Problem requirements: Your answer must consist solely of the lines from the one containing "868x165 pixels." through the last line of the records below, reproduced exactly, with all pictures omitted.

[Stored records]

******

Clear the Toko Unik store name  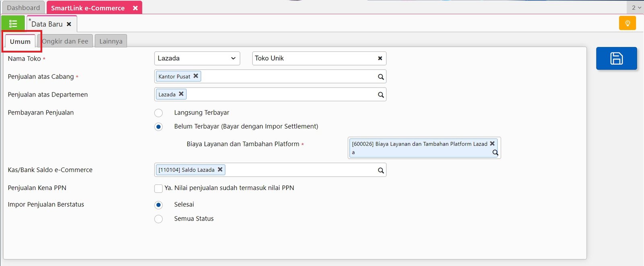pyautogui.click(x=380, y=59)
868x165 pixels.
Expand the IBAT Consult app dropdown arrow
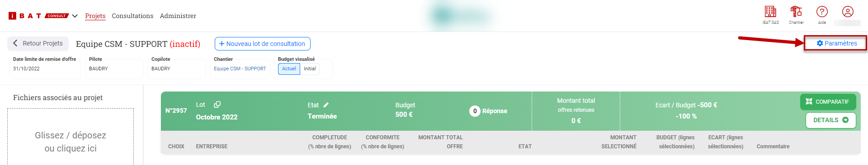tap(75, 16)
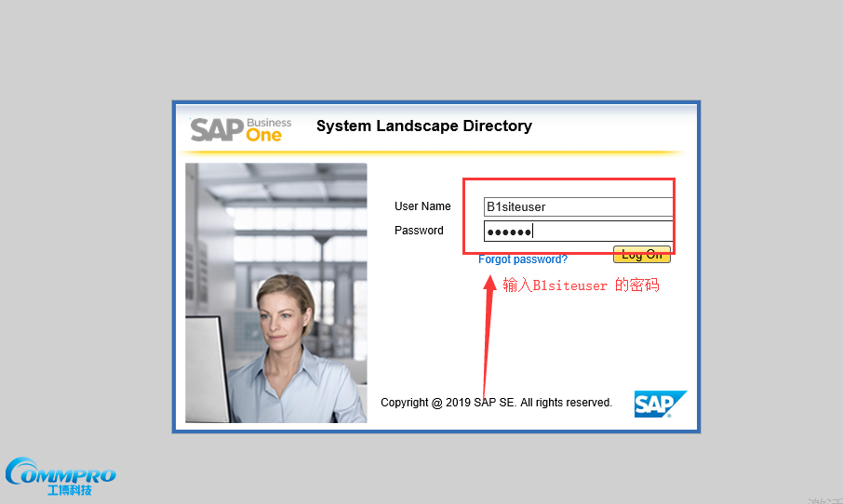Viewport: 843px width, 504px height.
Task: Click the SAP Business One logo
Action: [x=240, y=129]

******

Completed exercise:
868x165 pixels.
Expand the IBAT Consult app dropdown arrow
tap(75, 16)
Viewport: 843px width, 504px height.
Task: Click the SAP Business One logo
Action: [x=240, y=129]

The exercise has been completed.